[erlang-questions] Garbage Collector Details

Fri Sep 9 17:07:33 CEST 2011

On Fri, Sep 9, 2011 at 13:35, Johannes Auer <johannes.auer@REDACTED> wrote:

> It says that a message is first copied to the private heap of the receiving process, and afterwards a pointer to that message is placed in the message queue. But copying to the heap would require locking, since many processes can send messages concurrently to the same receiving process. Could someone explain what is happening *exactly* when a message is sent from one process to another?

There are three tricks being employed, and I am sure one from the
Erlang/OTP team will correct me if I am wrong here.

First, an Erlang process struct is governed by a series of locks (4 at
the time being). For our purposes the most important locks are the
MSGQ and STATUS locks which together can be called the SENDRECV lock.
The two locks protect some specific fields in the process struct - we
are concerned with the message queue called the InQueue. The InQueue
is a linked list of incoming messages, protected by the MSGQ lock. But
we also need the STATUS lock, so we will take both of these and call
them the SENDRECV lock. There is also another important lock, the MAIN
lock which protects every field not protected by a more specific lock.

Second, notice that the heap of a process can be fragmented. That is,
rather than consist of a contiguous piece of memory, it may consist of
several smaller fragments. When we run a garbage collection in the
process, these fragments will be combined and the fragments will be
released.

Third, the message queue is split into two. There is the above
mentioned InQueue, protected by MSGQ. And there is also the PrivQueue,
the private queue protected by MAIN. The idea is that if you hold the
MSGQ lock, you can send messages but the process can still do stuff as
long as it only needs MAIN.

++

Whenever a process is running, it holds MAIN. This allows it exclusive
access to most fields and the PrivQueue. When process S wants to send
to R, it does the following (in a very simplified explanation):

1. Allocate/Grab a new heap fragment. I don't know how much fragment
reuse there is, but there could be some.
2. Copy the message to the heap fragment. We have exclusive right to
the fragment.
3. Grab the MSGQ and STATUS locks of R.
4. Add the message (and fragment) to the InQueue.
5. Release the MSGQ and STATUS locks of R.

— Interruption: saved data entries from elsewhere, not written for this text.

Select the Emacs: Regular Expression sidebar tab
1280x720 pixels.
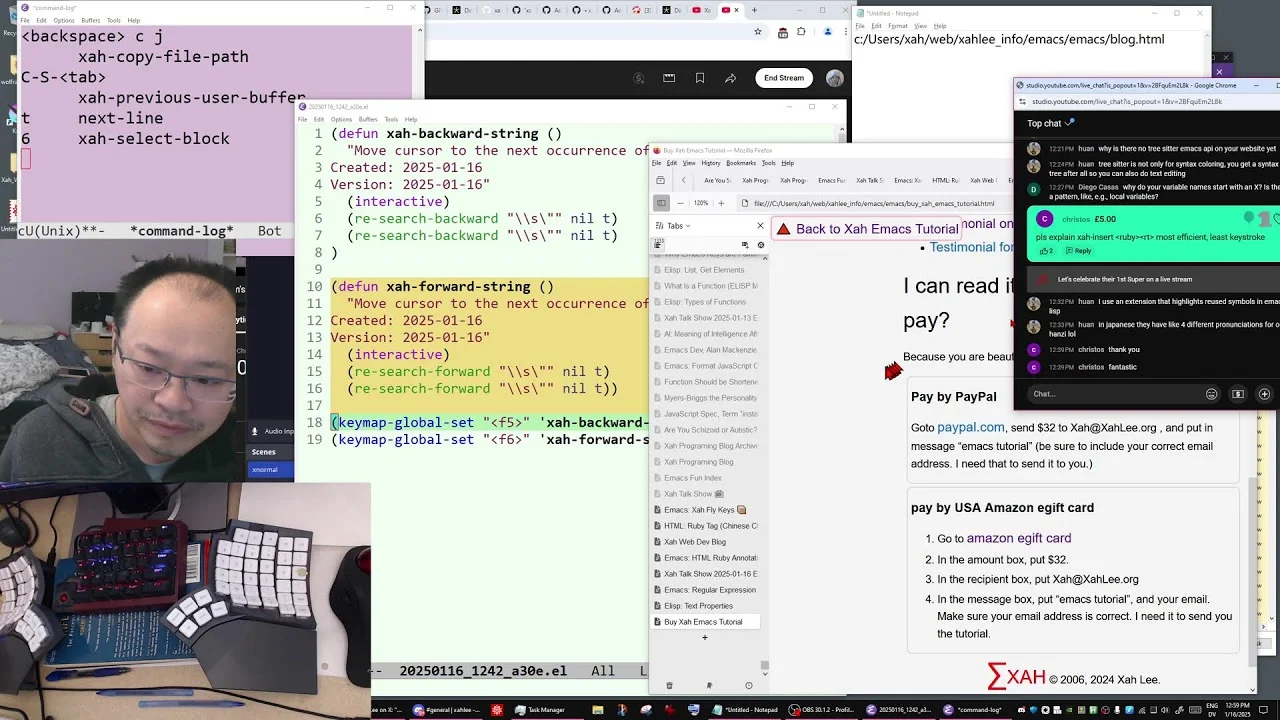(x=709, y=590)
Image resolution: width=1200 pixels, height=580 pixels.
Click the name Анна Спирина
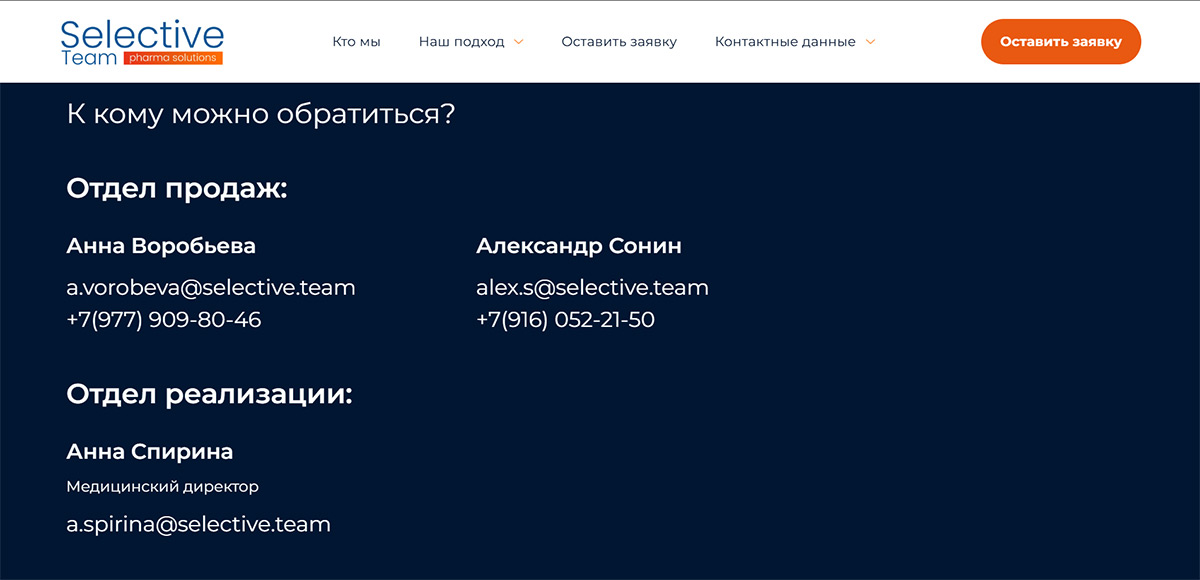(x=150, y=452)
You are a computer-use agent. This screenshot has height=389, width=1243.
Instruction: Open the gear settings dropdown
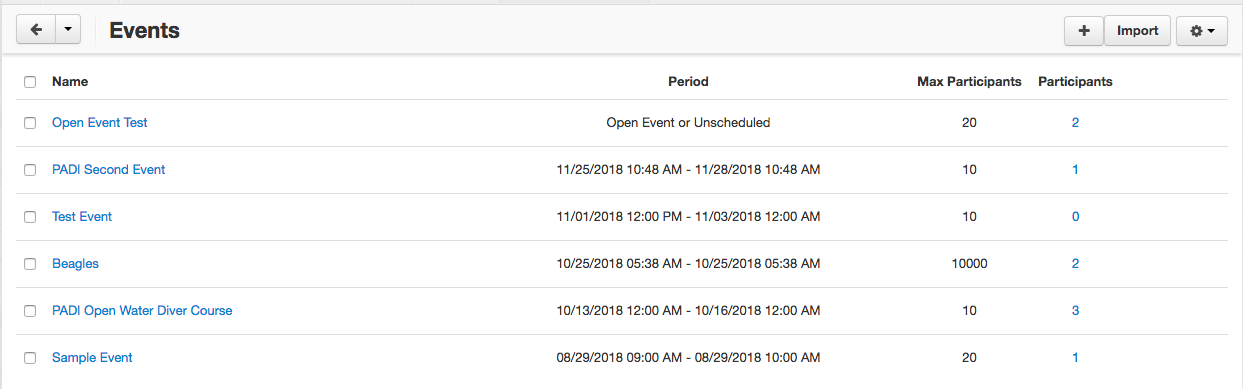click(x=1202, y=31)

4 is mostly just a pointer assignment, so the time we hold the lock is
extremely small. Also, we don't stop another scheduler with MAIN from
executing the process. Even the copy is "free" because it happens
outside the lock.

When the process executes, it will grab MAIN and do its work off the
PrivQueue. If it exhausts, it'll grab the MSGQ lock and evacuate the
messages to the PrivQueue. There is also an important invariant, which
is that InQueue *never* contains pointers into the process "main
heap". This means that the Garbage Collector does not need to include
InQueue in its root set.

Garbage collection then amounts to combining all the fragments and
collecting garbage. The neat trick here is that the fragments works as
a handoff algorithm. The pointer to the fragment is a "token" and he
who holds that token is responsible for its collection. When we
allocate a new fragment/token and then hand it off to the R process,
we give the R process the responsibility of collecting and reclaiming
the data. But the allocation and copying work is done in S.

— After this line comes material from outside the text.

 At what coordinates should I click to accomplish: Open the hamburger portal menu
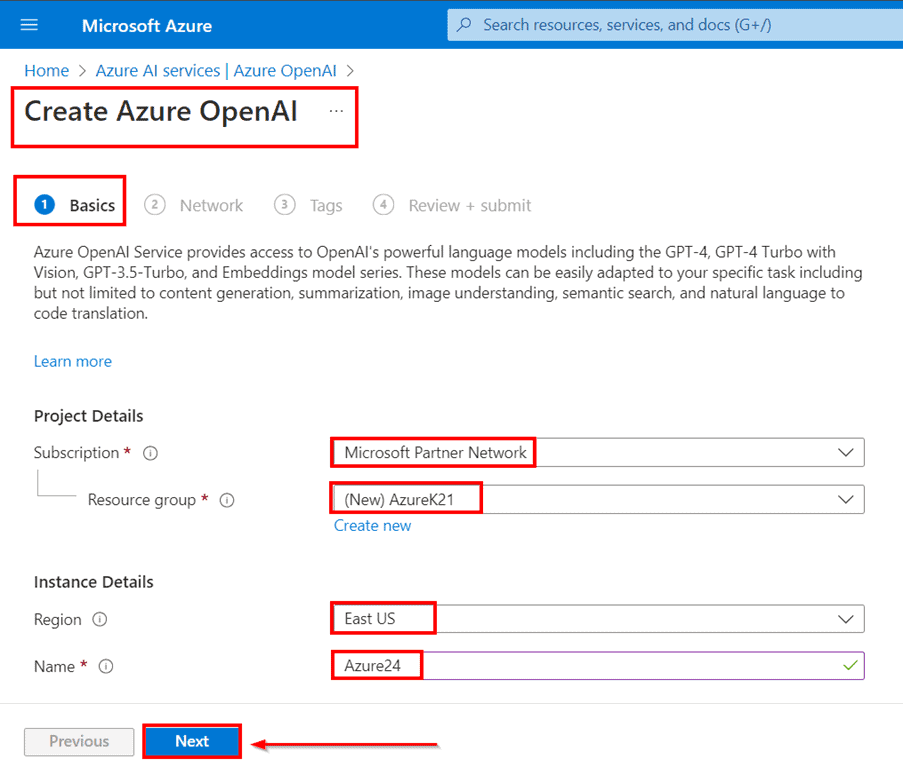point(29,25)
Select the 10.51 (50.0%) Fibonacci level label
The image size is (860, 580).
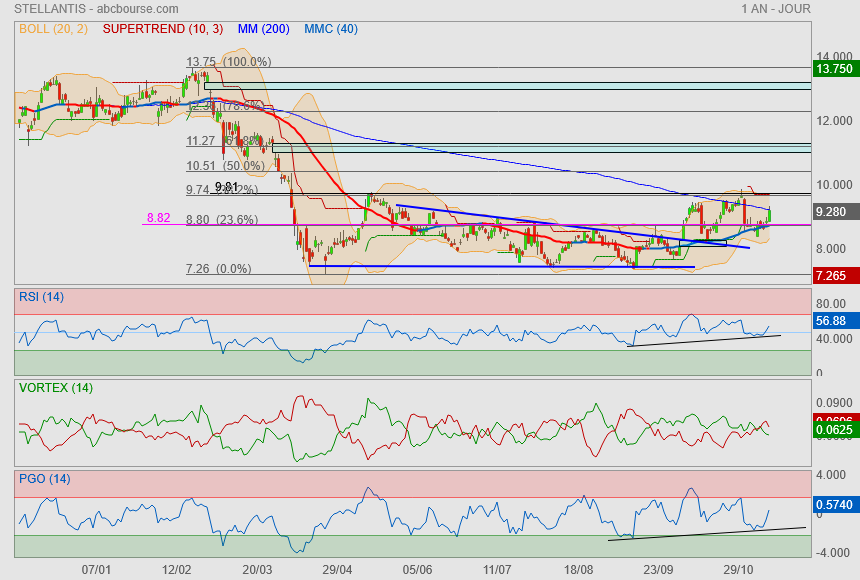tap(225, 166)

Optimistically, S rarely blocks R and R rarely blocks S. Even if we
have multiple senders, they hold the lock for a very short time, so
they are unlikely to trip over each other much. Of course it goes
wrong if there are scores of threads trying to get that lock, but
chances are you have a badly designed program then.

I should also mention that this is a message from S to R locally on
the same machine with S and R different processes. The code path if S
= R or if S and R are on different distributed nodes is different.

-- 
J.